Education Department to hear complaint against trans intrusion in girls’ sports
The Trump Department of Education (DOE) has agreed to investigate claims that the Connecticut Interscholastic Athletic Conference’s (CIAC’s) allowance of gender-confused males in girls’ athletics constitutes unlawful discrimination, prompting outrage from transgender activists.
Declaring that it “would be fundamentally unjust” to “preclude a student from participation on a gender-specific sports team that is consistent with the public gender identity of that student for all other purposes,” the CIAC handbook says the conference “shall defer to the determination of the student and his or her local school regarding gender identification,” without any sort of conditions pertaining to physical transitions or testosterone levels.
Thanks to the CIAC policy, biologically male competitors have consistently outperformed actual females, according to a complaint filed by Alliance Defending Freedom (ADF) on behalf of three-track athletes. This, in turn, deprives girls not only of opportunities to advance in the competition, but of recognition that impacts their academic future via lost college recruitment consideration and scholarship opportunities.
“Because of the basic physiological differences and resulting strongly statistically significant differences in athletic capability and performance between boys and girls after puberty,” the complaint argues, “no one could credibly claim that a school satisfies its obligation to provide equal opportunities for girls for participation in athletics by providing, e.g., only co-ed track or wrestling teams and competitions, with sex-blind try-outs and qualification based strictly upon performance.”
Last week, the DOE’s Office for Civil Rights (OCR) notified ADF that it will be investigating the matter as a potential violation of federal laws barring sex discrimination in federally-funded athletic programs.
“Female athletes deserve to compete on a level playing field.
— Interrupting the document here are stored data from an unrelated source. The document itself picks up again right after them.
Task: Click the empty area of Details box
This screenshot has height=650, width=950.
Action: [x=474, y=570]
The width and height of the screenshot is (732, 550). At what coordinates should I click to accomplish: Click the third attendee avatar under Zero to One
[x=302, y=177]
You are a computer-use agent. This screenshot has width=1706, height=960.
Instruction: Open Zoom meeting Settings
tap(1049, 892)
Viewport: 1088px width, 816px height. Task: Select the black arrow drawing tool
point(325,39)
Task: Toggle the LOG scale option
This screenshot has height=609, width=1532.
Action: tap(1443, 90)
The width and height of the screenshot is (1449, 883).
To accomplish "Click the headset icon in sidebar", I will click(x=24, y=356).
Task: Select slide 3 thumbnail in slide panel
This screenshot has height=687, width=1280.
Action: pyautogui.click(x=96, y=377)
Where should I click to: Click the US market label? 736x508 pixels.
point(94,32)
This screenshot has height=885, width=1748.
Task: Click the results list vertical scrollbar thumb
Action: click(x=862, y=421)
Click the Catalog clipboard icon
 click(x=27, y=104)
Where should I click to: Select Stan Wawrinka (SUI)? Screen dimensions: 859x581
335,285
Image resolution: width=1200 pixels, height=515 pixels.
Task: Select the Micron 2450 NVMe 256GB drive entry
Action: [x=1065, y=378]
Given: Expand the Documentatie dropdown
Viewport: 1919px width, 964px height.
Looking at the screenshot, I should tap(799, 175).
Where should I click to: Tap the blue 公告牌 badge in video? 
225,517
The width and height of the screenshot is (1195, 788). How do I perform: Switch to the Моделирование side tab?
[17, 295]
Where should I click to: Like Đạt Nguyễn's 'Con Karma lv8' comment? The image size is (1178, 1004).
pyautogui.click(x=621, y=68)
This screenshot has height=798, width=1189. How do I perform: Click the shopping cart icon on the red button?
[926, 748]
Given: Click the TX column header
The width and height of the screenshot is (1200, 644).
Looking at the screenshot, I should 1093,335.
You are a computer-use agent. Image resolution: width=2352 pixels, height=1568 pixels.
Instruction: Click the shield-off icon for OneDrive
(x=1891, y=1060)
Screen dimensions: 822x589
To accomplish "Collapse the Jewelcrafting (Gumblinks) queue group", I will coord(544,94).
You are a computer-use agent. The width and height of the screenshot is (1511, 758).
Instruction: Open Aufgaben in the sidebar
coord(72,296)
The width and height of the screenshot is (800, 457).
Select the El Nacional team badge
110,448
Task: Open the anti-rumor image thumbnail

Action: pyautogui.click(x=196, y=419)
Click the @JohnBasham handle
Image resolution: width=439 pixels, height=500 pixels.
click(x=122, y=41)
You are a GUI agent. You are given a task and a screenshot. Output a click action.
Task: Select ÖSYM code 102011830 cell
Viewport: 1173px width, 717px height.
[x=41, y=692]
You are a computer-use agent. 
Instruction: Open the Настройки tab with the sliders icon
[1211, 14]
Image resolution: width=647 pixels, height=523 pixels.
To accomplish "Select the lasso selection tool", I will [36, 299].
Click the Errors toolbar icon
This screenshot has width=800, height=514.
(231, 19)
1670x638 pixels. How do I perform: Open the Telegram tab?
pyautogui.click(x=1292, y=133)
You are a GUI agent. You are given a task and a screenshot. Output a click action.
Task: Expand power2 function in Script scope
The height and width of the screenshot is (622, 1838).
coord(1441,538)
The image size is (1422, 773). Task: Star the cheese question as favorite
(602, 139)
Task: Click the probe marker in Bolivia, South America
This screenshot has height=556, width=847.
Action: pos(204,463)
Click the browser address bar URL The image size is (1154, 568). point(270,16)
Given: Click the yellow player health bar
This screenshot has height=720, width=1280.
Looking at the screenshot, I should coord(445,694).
Forcing them to compete against boys makes them spectators in their own sports, which is grossly unfair and destroys their athletic opportunities,” ADF Legal Counsel Christiana Holcomb declared. “For that reason, we are pleased that OCR has agreed to investigate. Title IX is a federal law that was designed to eliminate discrimination against women in education and athletics, and women fought long and hard to earn the equal athletic opportunities that Title IX provides. Allowing boys to compete in girls’ sports reverses nearly 50 years of advances for women.”
In response, National Center for Transgender Equality (NCTE) spokesperson Gillian Branstetter called the development “yet another desperate attempt by the ADF to strip transgender students of the rights every student deserves and policies that provide them the same opportunities as every other student,” the Washington Blade reports.
In June, the Journal of Medical Ethics published a paper by researchers in New Zealand found that “healthy young men [do] not lose significant muscle mass (or power) when their circulating testosterone levels were reduced to (below International Olympic Committee guidelines) for 20 weeks,” and “indirect effects of testosterone” on factors such as bone structure, lung volume, and heart size “will not be altered by hormone therapy”; therefore “the advantage to transwomen [men] afforded by the [International Olympic Committee] guidelines is an intolerable unfairness.”
LifeSiteNews is currently running a petition in support of ADF’s complaint, which has so far collected more than 16,000 signatures.